Throughout Joe The King, there is a slow, airy quality that seems to imply a remake. Each moment has a reminiscent nostalgia, as if the film is trying to remind you of something else, of another movie.
It reminded me of films of the new wave — movies made on a shoestring budget, shot on real locations, and made by non-name-brand actors. In particular, it looked like The Little Fugitive and The 400 Blows, both of which dealt with poor children who led their lives quite apart from their parents. (Both were also a little aimless, like Joe the King, being more about character than plot.)
The Little Fugitive, 1953, Morris Engel, an American New Wave film about two brothers who spend a weekend lost without their parents at Coney Island.
Joe is introduced in the first couple shots. After the camera roams across a noisy schoolyard, it spots a solitary kindergartner hunched around the corner, smoking a cigarette. Inside, Joe’s teachers ridicule him, finally inflicting the ultimate humiliation on him: forcing him to admit that his father is the school janitor.
His father Bob (Val Kilmer, sporting a big gut that gets its own closeups) is a drunken, overbearing, abusive father. He loves his boys, but he’s better at hitting than at hugging. He sees his children as a resource to be used however he sees fit.

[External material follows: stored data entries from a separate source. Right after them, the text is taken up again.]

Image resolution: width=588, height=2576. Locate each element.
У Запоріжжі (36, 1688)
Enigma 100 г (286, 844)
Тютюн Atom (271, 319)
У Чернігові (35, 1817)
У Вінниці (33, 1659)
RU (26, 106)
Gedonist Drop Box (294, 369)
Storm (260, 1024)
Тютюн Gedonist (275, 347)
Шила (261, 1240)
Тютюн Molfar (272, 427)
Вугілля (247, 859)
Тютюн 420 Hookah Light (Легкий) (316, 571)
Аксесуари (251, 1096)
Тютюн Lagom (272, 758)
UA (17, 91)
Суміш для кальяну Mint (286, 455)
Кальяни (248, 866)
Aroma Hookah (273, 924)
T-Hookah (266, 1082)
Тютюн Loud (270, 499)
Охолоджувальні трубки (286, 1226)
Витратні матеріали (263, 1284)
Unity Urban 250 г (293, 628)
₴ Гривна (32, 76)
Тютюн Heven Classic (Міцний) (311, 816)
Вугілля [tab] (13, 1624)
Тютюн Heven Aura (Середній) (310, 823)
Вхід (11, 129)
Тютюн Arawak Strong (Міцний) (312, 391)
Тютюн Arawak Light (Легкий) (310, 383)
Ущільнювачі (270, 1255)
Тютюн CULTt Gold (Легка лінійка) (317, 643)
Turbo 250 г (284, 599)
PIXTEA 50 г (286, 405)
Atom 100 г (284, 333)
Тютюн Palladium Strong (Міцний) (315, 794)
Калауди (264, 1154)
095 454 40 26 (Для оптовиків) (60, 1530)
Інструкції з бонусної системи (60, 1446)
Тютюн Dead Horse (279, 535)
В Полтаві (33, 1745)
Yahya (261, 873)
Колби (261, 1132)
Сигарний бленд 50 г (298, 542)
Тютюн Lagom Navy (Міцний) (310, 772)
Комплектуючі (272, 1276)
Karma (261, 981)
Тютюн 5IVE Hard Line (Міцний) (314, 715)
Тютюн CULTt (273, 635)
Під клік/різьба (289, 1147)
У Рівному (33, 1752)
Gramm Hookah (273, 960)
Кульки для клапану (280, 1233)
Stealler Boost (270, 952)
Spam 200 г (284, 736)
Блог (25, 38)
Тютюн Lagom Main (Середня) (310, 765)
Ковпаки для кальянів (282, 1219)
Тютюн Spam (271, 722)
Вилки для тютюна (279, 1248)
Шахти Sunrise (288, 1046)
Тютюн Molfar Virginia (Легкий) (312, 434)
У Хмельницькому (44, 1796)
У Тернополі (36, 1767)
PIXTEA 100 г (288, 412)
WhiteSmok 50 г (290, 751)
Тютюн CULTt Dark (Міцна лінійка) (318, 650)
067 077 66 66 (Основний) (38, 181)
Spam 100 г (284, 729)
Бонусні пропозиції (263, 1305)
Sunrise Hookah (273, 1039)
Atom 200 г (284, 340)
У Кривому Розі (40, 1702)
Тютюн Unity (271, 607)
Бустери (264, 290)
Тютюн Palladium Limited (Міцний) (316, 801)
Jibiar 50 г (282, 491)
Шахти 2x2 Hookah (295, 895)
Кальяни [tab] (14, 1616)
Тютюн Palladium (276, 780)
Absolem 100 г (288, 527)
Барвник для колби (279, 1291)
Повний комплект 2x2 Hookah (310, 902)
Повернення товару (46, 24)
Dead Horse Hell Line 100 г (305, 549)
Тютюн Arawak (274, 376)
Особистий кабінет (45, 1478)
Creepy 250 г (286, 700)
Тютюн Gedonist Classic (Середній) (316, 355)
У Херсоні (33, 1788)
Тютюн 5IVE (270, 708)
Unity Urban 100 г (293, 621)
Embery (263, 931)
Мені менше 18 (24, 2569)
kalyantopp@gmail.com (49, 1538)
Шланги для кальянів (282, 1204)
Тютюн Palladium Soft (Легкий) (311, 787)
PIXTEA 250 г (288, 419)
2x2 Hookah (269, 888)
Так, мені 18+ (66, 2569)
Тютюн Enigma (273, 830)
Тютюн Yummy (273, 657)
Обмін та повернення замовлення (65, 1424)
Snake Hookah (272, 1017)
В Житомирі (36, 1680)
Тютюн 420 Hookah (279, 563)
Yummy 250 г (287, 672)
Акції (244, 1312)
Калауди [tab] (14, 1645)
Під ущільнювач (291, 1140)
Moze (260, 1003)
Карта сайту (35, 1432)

Bob is married to Theresa (Karen Young), Joe’s disconnected mother. She’s often not home, leaving Joe to deal with his father by himself. She’s more the idea of a mother, than an actual mother.
Joe’s kindergarten days only last a few scenes at the beginning. During the rest of the movie he’s about 13 years old (played by Noah Fleiss). He has a job washing dishes after school, and when he’s not working he hangs out with Ray (James Costa), his supportive friend with the overbite, and Mike (Max Ligosh), his older brother who tries to deny his poverty.
To the world around him, Joe is a no-good hoodlum. Joe is not above shoplifting, stealing, or random acts of vandalism when he’s bored.
The audience, however, gets a different perspective. True, he does antisocial things, but his motives aren’t cruelty or hatred, they are poverty, stifling parents, and prejudice. In a world where poor kids are accused, beaten, or at best, ignored, a few cases of petty crime don’t seem so criminal. Joe is never evil, he’s just looking out for himself.
Like The 400 Blows, Joe the King is said to be semi-autobiographical. But Truffaut presented his childhood candidly and with some sense of fun; of kids being kids. It’s presented from the child’s point of view. In contrast, Whaley seems to be apologizing for his misdeeds, making excuses for his thuggery. It’s presented from the remorseful grownup’s point of view.
For example, Joe’s teachers are cruel to the point of comic exaggeration. They were the teachers of Whaley’s colorful memories. The movie forces us to see them through his eyes. On the other hand, in The 400 Blows, Antoine’s teacher, just as cruel, was well-represented as a real human being. In both cases we understand that the teacher was unfair, but in Whaley’s version, we have to take his word for it. In The 400 Blows, we see for ourselves. Truffaut’s presentation is all the more convincing because it asks the audience to empathize, not just sympathize.
In another example, one of the movie’s stronger metaphors makes an excuse for Joe’s misbehavior. It says the reason Joe was bad is that he never got any nourishment — literally and figuratively.
Although he works at a restaurant, and is often ordered to bring home food for the family, Joe never gets any serious food. He steals Ho-Hos, not very nourishing to start with, and is then forced to share them with all the other kids. He eats a few scraps from the dishes he has to wash. At home the Tupperware contains unidentifiable, rancid gobs and the milk bottles have only spoiled milk. On his “last day on Earth,” so to speak, he orders a gigantic meal, alone, from a diner, then takes one look at the happy, normal family in the next booth and barfs his only bite. It’s not until the end, when he’s able to apologize to his mother, that he finally is able to eat something nourishing.
I’m a sucker for a good filmed metaphor. But ironically, this metaphor represents what I disliked most about the movie, namely, that it makes excuses for its hero. It’s a big, elaborate way of say “it’s not my fault.”
Ultimately, I give it the “thumbs up” because of its intelligent structure and editing. It’s not for all tastes because it’s a little slow and aimless. But it’s not a bad indie film and it’s a pretty good character study.